Provided records:
********
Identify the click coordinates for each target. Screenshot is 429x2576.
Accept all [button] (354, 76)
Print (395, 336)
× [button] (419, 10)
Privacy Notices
********
What you have to do: Make an exact copy of every record listed above.

Problem solution:
Identify the click coordinates for each target. Screenshot is 429x2576.
Accept all [button] (354, 76)
Print (395, 336)
× [button] (419, 10)
Privacy Notices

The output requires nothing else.